■ Records for this task:
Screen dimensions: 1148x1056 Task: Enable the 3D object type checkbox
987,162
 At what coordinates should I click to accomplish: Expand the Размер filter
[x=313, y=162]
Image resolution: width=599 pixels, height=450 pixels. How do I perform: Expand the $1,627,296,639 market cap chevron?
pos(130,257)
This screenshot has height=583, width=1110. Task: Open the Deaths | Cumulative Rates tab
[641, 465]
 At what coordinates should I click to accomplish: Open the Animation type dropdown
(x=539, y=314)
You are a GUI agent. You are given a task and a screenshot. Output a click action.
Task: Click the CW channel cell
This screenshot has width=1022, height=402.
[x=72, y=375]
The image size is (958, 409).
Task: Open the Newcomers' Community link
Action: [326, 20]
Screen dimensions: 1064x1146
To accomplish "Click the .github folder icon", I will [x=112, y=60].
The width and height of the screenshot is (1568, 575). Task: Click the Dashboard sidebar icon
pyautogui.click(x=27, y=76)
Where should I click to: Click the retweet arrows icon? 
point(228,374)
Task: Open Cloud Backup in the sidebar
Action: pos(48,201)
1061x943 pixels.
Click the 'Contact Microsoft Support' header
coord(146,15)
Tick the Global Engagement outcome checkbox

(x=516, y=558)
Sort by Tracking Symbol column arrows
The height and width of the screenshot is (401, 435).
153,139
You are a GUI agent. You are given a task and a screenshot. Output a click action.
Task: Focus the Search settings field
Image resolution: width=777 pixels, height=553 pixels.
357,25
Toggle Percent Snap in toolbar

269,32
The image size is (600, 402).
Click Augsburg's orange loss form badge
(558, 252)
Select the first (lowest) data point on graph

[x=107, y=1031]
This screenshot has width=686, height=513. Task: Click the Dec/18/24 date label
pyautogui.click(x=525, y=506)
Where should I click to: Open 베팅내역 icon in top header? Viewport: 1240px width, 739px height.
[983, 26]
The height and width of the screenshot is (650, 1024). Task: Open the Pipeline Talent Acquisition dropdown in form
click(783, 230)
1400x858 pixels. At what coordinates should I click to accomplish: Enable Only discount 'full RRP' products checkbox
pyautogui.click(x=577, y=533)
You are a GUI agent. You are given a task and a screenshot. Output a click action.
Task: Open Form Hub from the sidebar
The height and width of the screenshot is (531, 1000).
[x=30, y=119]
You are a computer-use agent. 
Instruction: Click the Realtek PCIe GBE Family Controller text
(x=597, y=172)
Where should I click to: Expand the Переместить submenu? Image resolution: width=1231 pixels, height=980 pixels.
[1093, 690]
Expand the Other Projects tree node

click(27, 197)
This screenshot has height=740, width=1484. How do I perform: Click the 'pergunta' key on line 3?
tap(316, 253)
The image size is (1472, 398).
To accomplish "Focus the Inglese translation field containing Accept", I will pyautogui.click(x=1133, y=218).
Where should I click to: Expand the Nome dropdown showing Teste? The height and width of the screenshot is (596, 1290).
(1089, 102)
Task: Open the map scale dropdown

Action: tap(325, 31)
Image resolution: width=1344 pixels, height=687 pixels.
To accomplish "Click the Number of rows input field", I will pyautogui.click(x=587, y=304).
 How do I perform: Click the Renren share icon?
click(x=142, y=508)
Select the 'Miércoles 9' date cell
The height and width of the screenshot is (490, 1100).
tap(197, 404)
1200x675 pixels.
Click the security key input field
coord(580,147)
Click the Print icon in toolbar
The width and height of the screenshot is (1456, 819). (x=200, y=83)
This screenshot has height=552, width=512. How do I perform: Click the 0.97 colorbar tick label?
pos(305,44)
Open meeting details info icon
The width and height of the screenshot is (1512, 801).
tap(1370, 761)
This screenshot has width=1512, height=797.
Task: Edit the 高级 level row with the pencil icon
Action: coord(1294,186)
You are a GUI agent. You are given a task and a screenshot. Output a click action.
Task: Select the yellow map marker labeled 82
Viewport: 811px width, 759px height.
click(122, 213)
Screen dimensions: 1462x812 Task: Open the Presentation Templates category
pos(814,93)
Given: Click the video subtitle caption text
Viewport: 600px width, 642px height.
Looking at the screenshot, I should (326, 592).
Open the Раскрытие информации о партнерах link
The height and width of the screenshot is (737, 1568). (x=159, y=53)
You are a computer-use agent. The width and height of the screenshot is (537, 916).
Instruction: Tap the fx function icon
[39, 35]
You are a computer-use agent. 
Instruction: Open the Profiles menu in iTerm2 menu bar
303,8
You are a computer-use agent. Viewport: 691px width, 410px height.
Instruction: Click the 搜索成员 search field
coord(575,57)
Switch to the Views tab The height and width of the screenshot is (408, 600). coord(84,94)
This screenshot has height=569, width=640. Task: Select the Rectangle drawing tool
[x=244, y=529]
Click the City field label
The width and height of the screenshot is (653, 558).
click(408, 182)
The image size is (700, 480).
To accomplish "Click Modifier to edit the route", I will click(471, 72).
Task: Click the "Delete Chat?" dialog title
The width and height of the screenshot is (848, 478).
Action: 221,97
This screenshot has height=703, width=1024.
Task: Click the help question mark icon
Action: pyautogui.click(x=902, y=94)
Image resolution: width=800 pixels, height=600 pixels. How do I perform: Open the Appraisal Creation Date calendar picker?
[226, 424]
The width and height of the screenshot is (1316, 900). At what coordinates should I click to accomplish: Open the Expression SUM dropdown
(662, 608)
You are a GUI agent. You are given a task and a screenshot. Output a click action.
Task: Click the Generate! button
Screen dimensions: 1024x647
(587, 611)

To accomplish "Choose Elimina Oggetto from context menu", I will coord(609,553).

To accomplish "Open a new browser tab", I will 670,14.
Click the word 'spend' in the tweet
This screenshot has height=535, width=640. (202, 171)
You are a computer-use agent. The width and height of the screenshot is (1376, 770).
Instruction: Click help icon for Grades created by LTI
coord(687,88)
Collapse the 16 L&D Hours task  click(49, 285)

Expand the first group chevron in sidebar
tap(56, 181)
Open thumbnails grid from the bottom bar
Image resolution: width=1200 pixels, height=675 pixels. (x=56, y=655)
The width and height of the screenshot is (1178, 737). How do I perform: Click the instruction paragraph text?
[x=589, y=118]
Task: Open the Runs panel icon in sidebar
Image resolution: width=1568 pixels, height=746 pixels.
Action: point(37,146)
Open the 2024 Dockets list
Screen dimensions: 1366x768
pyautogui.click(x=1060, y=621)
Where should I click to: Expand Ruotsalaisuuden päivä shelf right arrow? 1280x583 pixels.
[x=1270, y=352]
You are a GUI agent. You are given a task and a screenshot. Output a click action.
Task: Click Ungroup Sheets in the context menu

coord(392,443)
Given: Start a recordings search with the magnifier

■ Exercise requirements: Copy all of the records above verbatim, line for line, with nothing left out.

■ Exercise result:
Screen dimensions: 1148x1056 Task: Enable the 3D object type checkbox
987,162
 At what coordinates should I click to accomplish: Expand the Размер filter
[x=313, y=162]
Image resolution: width=599 pixels, height=450 pixels. How do I perform: Expand the $1,627,296,639 market cap chevron?
pos(130,257)
This screenshot has height=583, width=1110. Task: Open the Deaths | Cumulative Rates tab
[641, 465]
 At what coordinates should I click to accomplish: Open the Animation type dropdown
(x=539, y=314)
You are a GUI agent. You are given a task and a screenshot. Output a click action.
Task: Click the CW channel cell
This screenshot has width=1022, height=402.
[x=72, y=375]
The image size is (958, 409).
Task: Open the Newcomers' Community link
Action: [326, 20]
Screen dimensions: 1064x1146
To accomplish "Click the .github folder icon", I will [x=112, y=60].
The width and height of the screenshot is (1568, 575). Task: Click the Dashboard sidebar icon
pyautogui.click(x=27, y=76)
Where should I click to: Click the retweet arrows icon? 
point(228,374)
Task: Open Cloud Backup in the sidebar
Action: pos(48,201)
1061x943 pixels.
Click the 'Contact Microsoft Support' header
coord(146,15)
Tick the Global Engagement outcome checkbox

(x=516, y=558)
Sort by Tracking Symbol column arrows
The height and width of the screenshot is (401, 435).
153,139
You are a GUI agent. You are given a task and a screenshot. Output a click action.
Task: Focus the Search settings field
Image resolution: width=777 pixels, height=553 pixels.
357,25
Toggle Percent Snap in toolbar

269,32
The image size is (600, 402).
Click Augsburg's orange loss form badge
(558, 252)
Select the first (lowest) data point on graph

[x=107, y=1031]
This screenshot has width=686, height=513. Task: Click the Dec/18/24 date label
pyautogui.click(x=525, y=506)
Where should I click to: Open 베팅내역 icon in top header? Viewport: 1240px width, 739px height.
[983, 26]
The height and width of the screenshot is (650, 1024). Task: Open the Pipeline Talent Acquisition dropdown in form
click(783, 230)
1400x858 pixels. At what coordinates should I click to accomplish: Enable Only discount 'full RRP' products checkbox
pyautogui.click(x=577, y=533)
You are a GUI agent. You are given a task and a screenshot. Output a click action.
Task: Open Form Hub from the sidebar
The height and width of the screenshot is (531, 1000).
[x=30, y=119]
You are a computer-use agent. 
Instruction: Click the Realtek PCIe GBE Family Controller text
(x=597, y=172)
Where should I click to: Expand the Переместить submenu? Image resolution: width=1231 pixels, height=980 pixels.
[1093, 690]
Expand the Other Projects tree node

click(27, 197)
This screenshot has height=740, width=1484. How do I perform: Click the 'pergunta' key on line 3?
tap(316, 253)
The image size is (1472, 398).
To accomplish "Focus the Inglese translation field containing Accept", I will pyautogui.click(x=1133, y=218).
Where should I click to: Expand the Nome dropdown showing Teste? The height and width of the screenshot is (596, 1290).
(1089, 102)
Task: Open the map scale dropdown

Action: tap(325, 31)
Image resolution: width=1344 pixels, height=687 pixels.
To accomplish "Click the Number of rows input field", I will pyautogui.click(x=587, y=304).
 How do I perform: Click the Renren share icon?
click(x=142, y=508)
Select the 'Miércoles 9' date cell
The height and width of the screenshot is (490, 1100).
tap(197, 404)
1200x675 pixels.
Click the security key input field
coord(580,147)
Click the Print icon in toolbar
The width and height of the screenshot is (1456, 819). (x=200, y=83)
This screenshot has height=552, width=512. How do I perform: Click the 0.97 colorbar tick label?
pos(305,44)
Open meeting details info icon
The width and height of the screenshot is (1512, 801).
tap(1370, 761)
This screenshot has width=1512, height=797.
Task: Edit the 高级 level row with the pencil icon
Action: coord(1294,186)
You are a GUI agent. You are given a task and a screenshot. Output a click action.
Task: Select the yellow map marker labeled 82
Viewport: 811px width, 759px height.
click(122, 213)
Screen dimensions: 1462x812 Task: Open the Presentation Templates category
pos(814,93)
Given: Click the video subtitle caption text
Viewport: 600px width, 642px height.
Looking at the screenshot, I should (326, 592).
Open the Раскрытие информации о партнерах link
The height and width of the screenshot is (737, 1568). (x=159, y=53)
You are a computer-use agent. The width and height of the screenshot is (537, 916).
Instruction: Tap the fx function icon
[39, 35]
You are a computer-use agent. 
Instruction: Open the Profiles menu in iTerm2 menu bar
303,8
You are a computer-use agent. Viewport: 691px width, 410px height.
Instruction: Click the 搜索成员 search field
coord(575,57)
Switch to the Views tab The height and width of the screenshot is (408, 600). coord(84,94)
This screenshot has height=569, width=640. Task: Select the Rectangle drawing tool
[x=244, y=529]
Click the City field label
The width and height of the screenshot is (653, 558).
click(408, 182)
The image size is (700, 480).
To accomplish "Click Modifier to edit the route", I will click(471, 72).
Task: Click the "Delete Chat?" dialog title
The width and height of the screenshot is (848, 478).
Action: 221,97
This screenshot has height=703, width=1024.
Task: Click the help question mark icon
Action: pyautogui.click(x=902, y=94)
Image resolution: width=800 pixels, height=600 pixels. How do I perform: Open the Appraisal Creation Date calendar picker?
[226, 424]
The width and height of the screenshot is (1316, 900). At what coordinates should I click to accomplish: Open the Expression SUM dropdown
(662, 608)
You are a GUI agent. You are given a task and a screenshot. Output a click action.
Task: Click the Generate! button
Screen dimensions: 1024x647
(587, 611)

To accomplish "Choose Elimina Oggetto from context menu", I will coord(609,553).

To accomplish "Open a new browser tab", I will 670,14.
Click the word 'spend' in the tweet
This screenshot has height=535, width=640. (202, 171)
You are a computer-use agent. The width and height of the screenshot is (1376, 770).
Instruction: Click help icon for Grades created by LTI
coord(687,88)
Collapse the 16 L&D Hours task  click(49, 285)

Expand the first group chevron in sidebar
tap(56, 181)
Open thumbnails grid from the bottom bar
Image resolution: width=1200 pixels, height=675 pixels. (x=56, y=655)
The width and height of the screenshot is (1178, 737). How do I perform: Click the instruction paragraph text?
[x=589, y=118]
Task: Open the Runs panel icon in sidebar
Image resolution: width=1568 pixels, height=746 pixels.
Action: point(37,146)
Open the 2024 Dockets list
Screen dimensions: 1366x768
pyautogui.click(x=1060, y=621)
Where should I click to: Expand Ruotsalaisuuden päivä shelf right arrow? 1280x583 pixels.
[x=1270, y=352]
You are a GUI agent. You are given a task and a screenshot. Output a click action.
Task: Click Ungroup Sheets in the context menu

coord(392,443)
Given: Start a recordings search with the magnifier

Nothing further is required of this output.